I think it could be true by the arbitrary-ness of the test function but I am having trouble constructing an argument.
Here is a proof. The assumption is: for all $\phi \in C_c^\infty(0,1)$ with $\phi\ge0$ the integral $\int_0^1 f(x) \phi(x)dx$ exists in the Lebesgue sense and is finite.
First, assume $f\ge0$. Let $K\subset(0,1)$ be compact. Take non-negative $\phi\in C_c^\infty(0,1)$ such that $\phi=1$ on $K$ (this can be achieved by mollification). Then $$ \int_K f(x) dx \le \int_0^1 f(x) \phi(x) dx < + \infty, $$ and $f$ is locally integrable.
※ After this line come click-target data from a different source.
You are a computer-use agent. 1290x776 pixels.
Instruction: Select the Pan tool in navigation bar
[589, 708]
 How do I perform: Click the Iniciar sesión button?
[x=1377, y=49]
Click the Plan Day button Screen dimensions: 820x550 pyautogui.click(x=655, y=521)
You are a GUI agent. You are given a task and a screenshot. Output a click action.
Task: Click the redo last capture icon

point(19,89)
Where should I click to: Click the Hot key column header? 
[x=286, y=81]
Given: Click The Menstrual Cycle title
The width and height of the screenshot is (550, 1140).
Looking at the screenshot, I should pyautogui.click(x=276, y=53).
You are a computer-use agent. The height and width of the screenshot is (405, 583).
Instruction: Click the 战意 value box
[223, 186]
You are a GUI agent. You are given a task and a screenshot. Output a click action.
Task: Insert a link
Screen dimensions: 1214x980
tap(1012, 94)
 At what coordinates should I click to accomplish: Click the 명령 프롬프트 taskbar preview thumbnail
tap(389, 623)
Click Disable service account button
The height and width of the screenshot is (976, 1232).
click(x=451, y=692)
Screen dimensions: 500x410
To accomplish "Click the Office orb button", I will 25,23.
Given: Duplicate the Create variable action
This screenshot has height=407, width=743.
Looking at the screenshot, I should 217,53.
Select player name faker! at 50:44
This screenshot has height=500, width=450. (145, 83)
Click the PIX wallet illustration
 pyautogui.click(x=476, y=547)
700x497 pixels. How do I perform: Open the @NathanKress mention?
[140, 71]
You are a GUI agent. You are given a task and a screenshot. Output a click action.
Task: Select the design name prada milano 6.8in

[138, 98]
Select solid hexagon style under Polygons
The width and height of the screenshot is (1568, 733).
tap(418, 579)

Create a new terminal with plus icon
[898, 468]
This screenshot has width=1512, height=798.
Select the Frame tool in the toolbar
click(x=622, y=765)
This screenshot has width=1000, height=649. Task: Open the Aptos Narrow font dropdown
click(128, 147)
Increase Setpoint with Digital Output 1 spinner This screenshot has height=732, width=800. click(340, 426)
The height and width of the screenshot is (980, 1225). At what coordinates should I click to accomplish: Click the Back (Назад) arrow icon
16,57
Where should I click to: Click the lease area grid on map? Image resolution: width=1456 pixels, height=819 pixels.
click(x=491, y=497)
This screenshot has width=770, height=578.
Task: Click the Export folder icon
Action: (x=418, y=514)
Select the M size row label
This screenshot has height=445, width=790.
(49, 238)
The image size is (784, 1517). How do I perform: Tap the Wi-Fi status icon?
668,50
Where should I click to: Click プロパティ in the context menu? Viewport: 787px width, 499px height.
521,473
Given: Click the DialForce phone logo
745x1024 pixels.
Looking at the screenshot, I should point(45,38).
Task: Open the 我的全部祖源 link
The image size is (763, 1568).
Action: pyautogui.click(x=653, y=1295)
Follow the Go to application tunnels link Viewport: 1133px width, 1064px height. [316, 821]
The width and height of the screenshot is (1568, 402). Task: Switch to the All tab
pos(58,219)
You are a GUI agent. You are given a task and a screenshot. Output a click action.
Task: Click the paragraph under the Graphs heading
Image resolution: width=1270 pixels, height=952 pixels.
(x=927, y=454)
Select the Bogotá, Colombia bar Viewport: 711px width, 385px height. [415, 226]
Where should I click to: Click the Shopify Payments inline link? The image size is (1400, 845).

Second, consider the general case. By definition of the Lebesgue integral and by assumption, we have that the integrals of the positive and negative part of $f\cdot\phi$ exist and are finite. Then $\int_0^1 (f(x))^+ \phi(x) dx < \infty$ for all smooth and non-negative $\phi$ implies local integrability of $f^+$ by the first part of the proof. Similarly, $f^-$ is locally integrable, which implies local integrability of $f$.